Vacationing on the beachside under the stars during the Easter season is a time-honored Caymanian tradition that is a nod to the country’s maritime heritage (and, practically speaking, provides a cool and welcome respite from the warming inland atmosphere).
One of the hallmarks of local culture is the importance placed on Easter. Although it lacks the relentless, ubiquitous, months-long marketing fusillade of the Christmas holiday, when Easter does arrive, it enthralls the country just as completely.
The sounds of song emanating from packed houses of worships this weekend will attest that Cayman at its core remains a Christian nation.
Many believers in Christ will celebrate the resurrection of their savior this Sunday. Other Christians, particularly Seventh-day Adventists – who make up nearly 10 percent of the population – will worship on Saturday.
Many people recognize today, Thursday, as the day that Jesus hosted the Last Supper, the basis for the celebration of the Eucharist/communion in church services, and which itself is regarded as being, or at least linked to, a traditional Jewish Passover Seder.
This year, the eight-day Jewish Passover, or Pesach, began with the Seder Monday evening and ends this coming Tuesday evening.

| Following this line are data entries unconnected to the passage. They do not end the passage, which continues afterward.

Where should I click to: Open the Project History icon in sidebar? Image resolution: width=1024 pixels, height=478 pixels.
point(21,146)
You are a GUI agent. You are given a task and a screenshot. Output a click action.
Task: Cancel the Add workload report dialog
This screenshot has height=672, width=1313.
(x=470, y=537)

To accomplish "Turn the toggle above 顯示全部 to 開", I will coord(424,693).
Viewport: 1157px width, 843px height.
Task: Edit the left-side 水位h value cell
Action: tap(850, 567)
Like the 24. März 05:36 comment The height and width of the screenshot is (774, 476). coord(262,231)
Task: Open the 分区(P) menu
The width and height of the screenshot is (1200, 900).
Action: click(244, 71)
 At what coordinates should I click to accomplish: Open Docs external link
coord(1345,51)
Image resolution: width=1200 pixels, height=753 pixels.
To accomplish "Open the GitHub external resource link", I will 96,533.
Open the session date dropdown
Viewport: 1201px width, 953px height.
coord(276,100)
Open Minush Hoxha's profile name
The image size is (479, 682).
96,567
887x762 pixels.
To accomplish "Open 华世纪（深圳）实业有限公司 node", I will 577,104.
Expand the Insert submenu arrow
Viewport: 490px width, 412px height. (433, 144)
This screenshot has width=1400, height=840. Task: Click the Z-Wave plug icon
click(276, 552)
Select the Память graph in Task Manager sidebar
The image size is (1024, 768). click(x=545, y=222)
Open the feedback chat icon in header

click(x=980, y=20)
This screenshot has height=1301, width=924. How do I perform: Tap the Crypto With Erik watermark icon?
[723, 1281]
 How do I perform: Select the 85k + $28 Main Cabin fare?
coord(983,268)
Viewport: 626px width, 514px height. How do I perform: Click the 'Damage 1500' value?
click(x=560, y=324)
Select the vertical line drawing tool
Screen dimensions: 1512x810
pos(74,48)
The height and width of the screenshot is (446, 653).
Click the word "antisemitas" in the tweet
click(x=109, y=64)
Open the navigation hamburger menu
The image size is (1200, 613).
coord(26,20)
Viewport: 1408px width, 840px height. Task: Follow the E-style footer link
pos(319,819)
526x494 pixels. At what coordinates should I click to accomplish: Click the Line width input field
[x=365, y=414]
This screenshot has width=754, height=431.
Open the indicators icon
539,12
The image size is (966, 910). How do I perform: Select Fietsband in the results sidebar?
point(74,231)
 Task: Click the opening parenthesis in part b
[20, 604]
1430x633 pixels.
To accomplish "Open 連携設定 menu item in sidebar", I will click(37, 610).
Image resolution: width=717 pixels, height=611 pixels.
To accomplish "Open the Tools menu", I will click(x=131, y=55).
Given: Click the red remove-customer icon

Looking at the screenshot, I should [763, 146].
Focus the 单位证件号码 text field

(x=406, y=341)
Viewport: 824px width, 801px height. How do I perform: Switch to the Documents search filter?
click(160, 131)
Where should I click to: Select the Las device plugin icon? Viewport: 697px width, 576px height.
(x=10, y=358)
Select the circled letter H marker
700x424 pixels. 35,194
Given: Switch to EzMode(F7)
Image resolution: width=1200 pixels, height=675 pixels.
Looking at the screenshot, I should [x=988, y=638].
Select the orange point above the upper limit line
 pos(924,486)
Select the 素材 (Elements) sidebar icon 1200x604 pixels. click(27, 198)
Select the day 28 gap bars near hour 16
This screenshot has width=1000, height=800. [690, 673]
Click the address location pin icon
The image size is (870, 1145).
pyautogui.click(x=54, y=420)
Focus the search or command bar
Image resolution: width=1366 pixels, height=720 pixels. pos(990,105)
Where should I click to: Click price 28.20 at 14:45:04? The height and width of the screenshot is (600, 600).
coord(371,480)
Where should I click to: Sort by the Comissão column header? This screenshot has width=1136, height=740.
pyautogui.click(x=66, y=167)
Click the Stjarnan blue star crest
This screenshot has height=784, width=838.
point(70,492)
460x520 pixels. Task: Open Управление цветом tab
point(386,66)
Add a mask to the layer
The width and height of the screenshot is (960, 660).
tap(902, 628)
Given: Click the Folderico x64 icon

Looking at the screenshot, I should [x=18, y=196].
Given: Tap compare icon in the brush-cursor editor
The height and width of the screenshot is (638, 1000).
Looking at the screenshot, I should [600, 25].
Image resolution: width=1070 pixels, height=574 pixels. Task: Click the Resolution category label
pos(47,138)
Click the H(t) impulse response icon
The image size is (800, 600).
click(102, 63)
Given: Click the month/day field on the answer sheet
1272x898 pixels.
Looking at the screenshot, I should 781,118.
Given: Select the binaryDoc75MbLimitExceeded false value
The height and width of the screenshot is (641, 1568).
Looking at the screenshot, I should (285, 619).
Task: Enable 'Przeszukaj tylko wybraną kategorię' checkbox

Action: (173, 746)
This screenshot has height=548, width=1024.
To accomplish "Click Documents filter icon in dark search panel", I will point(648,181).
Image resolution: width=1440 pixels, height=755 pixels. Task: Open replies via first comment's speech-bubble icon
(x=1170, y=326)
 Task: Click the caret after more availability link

For Jews, the Passover is a remembrance of the Israelites’ liberation from slavery in Egypt, led by Moses as described in the Bible, especially in the Book of Exodus.
We hope that people will take care this weekend, which is an important religious occasion for many, to show respect for others, regardless of which religion they believe in, or if they believe at all.
According to the 2010 Census, the number of people who identified themselves as having no religion is on par with Seventh-day Adventists, and if considered as one group, the non-believers would trail only the Church of God and Roman Catholic Church in size.
Displays of respect should also be extended to the community as a whole, namely by cleaning up campsites on public beaches. We don’t need to remind anyone to dispose of their garbage properly and carry all their belongings back home – those who will be conscientious will do so, and those who won’t, won’t, no matter what the newspaper advocates.
We would, however, urge good citizens to go a step further, and not to hesitate to notify the police if you witness litterbugs trashing public areas that belong to all of us. (Note: Please don’t call 911. Littering is not by itself an emergency. Call the local police station or the main switchboard at 949-4222.)
The Compass wishes everyone a blissful holiday, filled with family, friends, food, drink, good memories, egg hunts, brunches and fantastic Easter bonnets. We haven’t forgotten about our old pal, the Easter Bunny, who’s always been good to us, and we’re sure will follow through again this year.
To everyone in Little Cayman, Cayman Brac, Grand Cayman and beyond: Happy Easter!